ACIM Daily Lesson: Workbook 49, Year 2019

ACIM Workbook Lesson 49

God’s Voice speaks to me all through the day.

It is quite possible to listen to God’s Voice all through the day without interrupting your regular activities in any way. The part of your mind in which truth abides is in constant communication with God, whether you are aware of it or not. It is the other part of your mind that functions in the world and obeys the world’s laws. It is this part that is constantly distracted, disorganized and highly uncertain.

 The part that is listening to the Voice for God is calm, always at rest and wholly certain. It is really the only part there is. The other part is a wild illusion, frantic and distraught, but without reality of any kind. Try today not to listen to it. Try to identify with the part of your mind where stillness and peace reign forever. Try to hear God’s Voice call to you lovingly, reminding you that your Creator has not forgotten His Son.

 We will need at least four five-minute practice periods today, and more if possible. We will try actually to hear God’s Voice reminding you of Him and of your Self. We will approach this happiest and holiest of thoughts with confidence, knowing that in doing so we are joining our will with the Will of God. He wants you to hear His Voice. He gave It to you to be heard.

 Listen in deep silence. Be very still and open your mind. Go past all the raucous shrieks and sick imaginings that cover your real thoughts and obscure your eternal link with God. Sink deep into the peace that waits for you beyond the frantic, riotous thoughts and sights and sounds of this insane world. You do not live here. We are trying to reach your real home. We are trying to reach the place where you are truly welcome. We are trying to reach God.

 Do not forget to repeat today’s idea very frequently. Do so with your eyes open when necessary, but closed when possible. And be sure to sit quietly and repeat the idea for today whenever you can, closing your eyes on the world, and realizing that you are inviting God’s Voice to speak to you.

Journal

Oh my God, I love this lesson so much! I love it because I believe it, and believing it, I know I can trust that whatever the question might be, the answer lies right alongside of it. I do not trust my ego mind to solve all problems, to bring me joy and peace, but it is the Voice for God that I turn to when I am in need. This I can trust.

“The part of your mind in which truth abides is in constant communication with God, whether you are aware of it or not.”

Does this statement astound you? Does it amaze you? It does me, even as it brings my mind to peace. I have a mind that is in constant communication with God. I have no idea what that is like. It certainly isn’t in words. God does not know or need words.

What if you could know everything I feel and everything I know just because you want to. Would you need words to describe this knowing? Of course not. Why would you? What need would words fulfill if the knowing were complete already?

I cannot imagine the communication that is occurring between God and me, but I accept that is occurring. I do experience the effects of this communication. There are times when I feel distraught and I know that the peace of God is what I really want, so I ask for that with a complete willingness to accept it. Suddenly, it is as if I had never been upset.
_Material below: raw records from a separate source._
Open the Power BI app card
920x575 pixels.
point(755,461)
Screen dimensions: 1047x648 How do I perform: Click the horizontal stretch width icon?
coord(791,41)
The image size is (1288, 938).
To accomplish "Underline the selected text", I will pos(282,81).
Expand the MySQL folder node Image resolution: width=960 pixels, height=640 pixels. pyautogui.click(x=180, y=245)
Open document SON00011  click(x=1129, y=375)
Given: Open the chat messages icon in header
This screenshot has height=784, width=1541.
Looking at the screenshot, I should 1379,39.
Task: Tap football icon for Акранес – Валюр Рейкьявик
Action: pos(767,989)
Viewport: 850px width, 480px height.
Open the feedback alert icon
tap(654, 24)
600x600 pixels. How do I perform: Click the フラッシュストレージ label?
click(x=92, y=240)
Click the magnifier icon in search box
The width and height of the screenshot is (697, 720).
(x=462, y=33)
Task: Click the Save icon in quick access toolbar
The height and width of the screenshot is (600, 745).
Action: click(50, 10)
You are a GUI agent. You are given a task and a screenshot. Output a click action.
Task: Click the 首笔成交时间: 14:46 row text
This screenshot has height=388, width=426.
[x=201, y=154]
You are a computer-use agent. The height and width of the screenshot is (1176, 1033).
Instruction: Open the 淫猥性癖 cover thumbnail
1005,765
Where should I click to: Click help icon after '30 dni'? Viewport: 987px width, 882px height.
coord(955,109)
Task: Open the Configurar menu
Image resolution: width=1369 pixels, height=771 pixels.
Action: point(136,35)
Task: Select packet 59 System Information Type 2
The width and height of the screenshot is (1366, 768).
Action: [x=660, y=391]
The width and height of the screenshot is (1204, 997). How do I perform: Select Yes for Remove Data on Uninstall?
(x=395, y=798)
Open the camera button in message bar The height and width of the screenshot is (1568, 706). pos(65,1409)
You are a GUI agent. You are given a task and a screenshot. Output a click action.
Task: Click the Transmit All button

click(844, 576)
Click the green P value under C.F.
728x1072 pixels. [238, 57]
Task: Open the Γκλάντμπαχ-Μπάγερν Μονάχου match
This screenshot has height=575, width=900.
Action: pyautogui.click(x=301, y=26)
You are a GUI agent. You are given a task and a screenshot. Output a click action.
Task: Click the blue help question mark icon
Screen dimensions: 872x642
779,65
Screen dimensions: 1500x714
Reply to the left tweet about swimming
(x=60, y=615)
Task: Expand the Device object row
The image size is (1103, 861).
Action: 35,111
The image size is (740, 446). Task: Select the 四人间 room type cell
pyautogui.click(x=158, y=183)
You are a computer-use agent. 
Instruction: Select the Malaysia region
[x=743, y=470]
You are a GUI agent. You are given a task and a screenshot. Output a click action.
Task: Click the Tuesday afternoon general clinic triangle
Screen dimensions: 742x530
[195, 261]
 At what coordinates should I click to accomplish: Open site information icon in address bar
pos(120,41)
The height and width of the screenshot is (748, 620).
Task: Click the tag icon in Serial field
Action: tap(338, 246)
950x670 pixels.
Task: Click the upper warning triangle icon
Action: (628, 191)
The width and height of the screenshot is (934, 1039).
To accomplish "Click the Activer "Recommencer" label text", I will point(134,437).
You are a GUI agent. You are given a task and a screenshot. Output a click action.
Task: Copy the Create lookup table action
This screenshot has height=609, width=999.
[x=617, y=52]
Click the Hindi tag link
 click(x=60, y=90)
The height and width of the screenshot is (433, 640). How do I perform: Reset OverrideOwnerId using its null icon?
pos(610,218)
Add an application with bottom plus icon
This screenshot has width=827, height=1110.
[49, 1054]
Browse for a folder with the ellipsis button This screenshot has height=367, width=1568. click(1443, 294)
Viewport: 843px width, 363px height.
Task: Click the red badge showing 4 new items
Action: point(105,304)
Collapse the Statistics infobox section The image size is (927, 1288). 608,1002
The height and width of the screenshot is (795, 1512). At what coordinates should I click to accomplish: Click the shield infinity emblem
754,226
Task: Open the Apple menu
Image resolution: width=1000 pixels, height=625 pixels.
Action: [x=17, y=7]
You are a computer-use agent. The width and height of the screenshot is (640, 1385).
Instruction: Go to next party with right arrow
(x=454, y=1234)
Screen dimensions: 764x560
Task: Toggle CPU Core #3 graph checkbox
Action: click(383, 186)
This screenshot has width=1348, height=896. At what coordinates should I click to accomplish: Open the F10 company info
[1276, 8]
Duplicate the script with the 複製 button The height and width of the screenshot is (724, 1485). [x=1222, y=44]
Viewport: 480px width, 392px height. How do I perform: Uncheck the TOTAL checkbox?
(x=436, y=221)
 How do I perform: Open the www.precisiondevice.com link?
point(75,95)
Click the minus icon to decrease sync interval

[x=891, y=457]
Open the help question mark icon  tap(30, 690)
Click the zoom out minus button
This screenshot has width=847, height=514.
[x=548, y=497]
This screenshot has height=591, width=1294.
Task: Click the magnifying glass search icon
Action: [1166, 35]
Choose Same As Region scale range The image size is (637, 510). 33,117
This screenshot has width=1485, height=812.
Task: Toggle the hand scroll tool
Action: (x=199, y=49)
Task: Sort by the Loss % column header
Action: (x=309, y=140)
Sometimes, I can’t even remember why I was upset. This effect is caused by the Voice for God communicating to me His peace.

Sometimes, the Voice for God translates the communication into words for me. This occurs as thoughts that are in my mind that were not there before, thoughts that represent the Truth, or come as close to it as I am able to absorb. I was reading something I wrote on Facebook last year and it was really profound and I thought about how much I have grown over the years. I then read the same exact thing I had written on Facebook nine years before.

I was stunned for a moment as I considered that I was really wise back then. Of course, I was not wise in my understanding, just wise enough to ask for and receive clarity. I was given an answer that I understood in 2009, but that I understood more deeply now. The ego mind can learn things, but it cannot know things. The knowing comes as the Voice for God in constant communication with us heals our mind of what is not true. It needs only our permission, not our cooperation, and not even our surface awareness. Holy Spirit, heal my mind. Wake me up.

Regina’s Tips

God’s Voice is silent. It communicates with no words at all. We ‘hear’ God’s Voice more as an intuitive feeling. An example of God’s Voice is the feeling ‘all is well.’ When we feel ‘all is well’ under all circumstances, we are listening to God’s Voice consistently.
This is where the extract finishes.